Austrian Apricot Cake
Prep Time: 20 minutes
Cook Time: 45 minutes
Total Time: 1 hour 5 minutes
Tags: Apricot, cake, Summer
Also known as Marillenkuchen, this is a classic Austrian dessert. We love it for its light and fluffy cake with layered sweet apricots baked into the top.
- 4 Eggs
- 1 1/2 cup sugar
- 1/2 cup Salute Santé! Grapeseed Oil. Plus some for tray
- 1 pinch Salt
- 1 tbsp Baking powder
- 2 lbs Apricots Pitted & halved
- Powdered sugar For dusting
- Preheat the oven to 350°F.
- Slice apricots in half.
- Grease a 9” x 11” tray with grapeseed oil and dust with flour.
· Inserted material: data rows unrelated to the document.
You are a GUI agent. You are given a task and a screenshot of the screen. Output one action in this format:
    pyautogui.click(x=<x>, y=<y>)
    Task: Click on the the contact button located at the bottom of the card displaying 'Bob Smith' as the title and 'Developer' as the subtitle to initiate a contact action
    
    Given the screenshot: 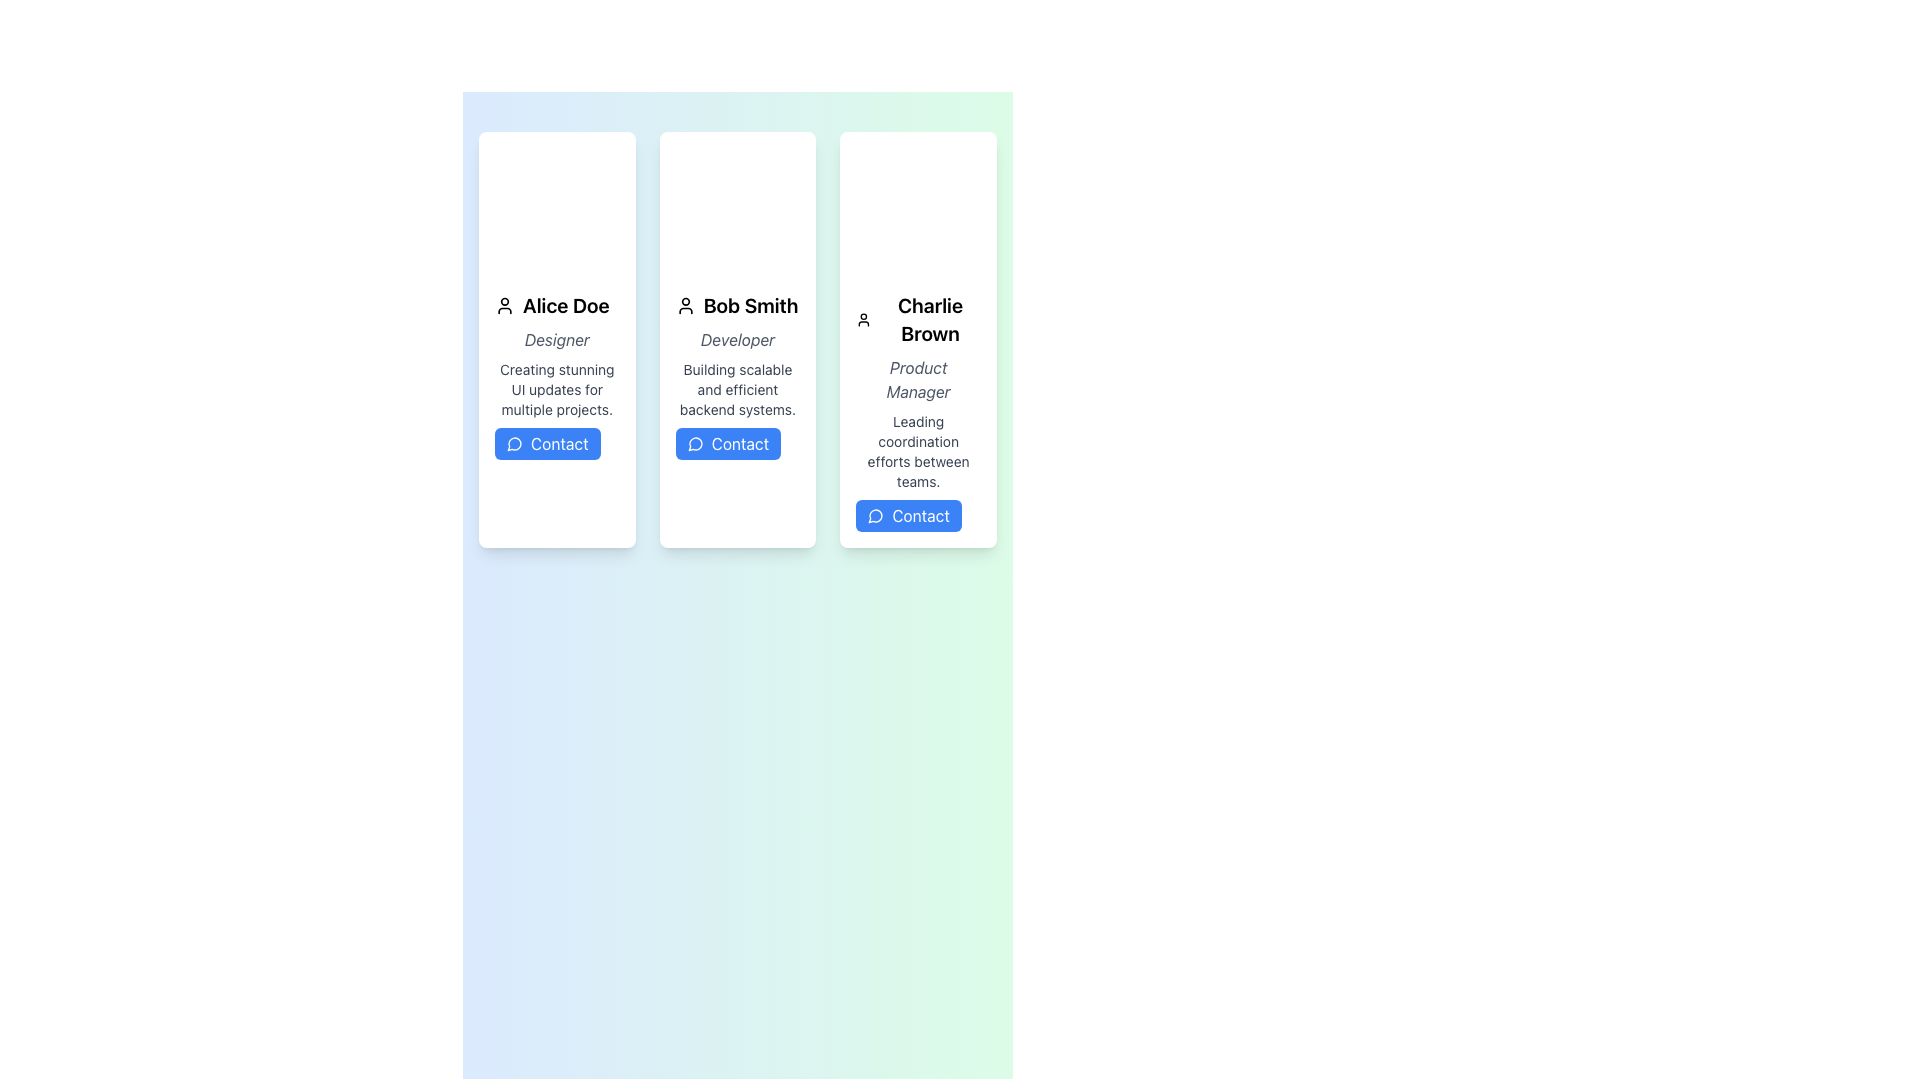 What is the action you would take?
    pyautogui.click(x=727, y=442)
- Whisk eggs and sugar in a medium bowl until creamy.
- Add the grapeseed oil, flour, salt, and baking powder to the egg and sugar mixture.
- Continue to mix until all dry ingredients are well blended.
- Pour the batter into the prepared tray.
- Cover the entire tray with the half pieces of apricot.
- Bake for 45 minutes until golden.
- Dust with powdered sugar.
Apricots can be substituted with any stone fruit, such as peaches, plums, or cherries. Pitted and halved.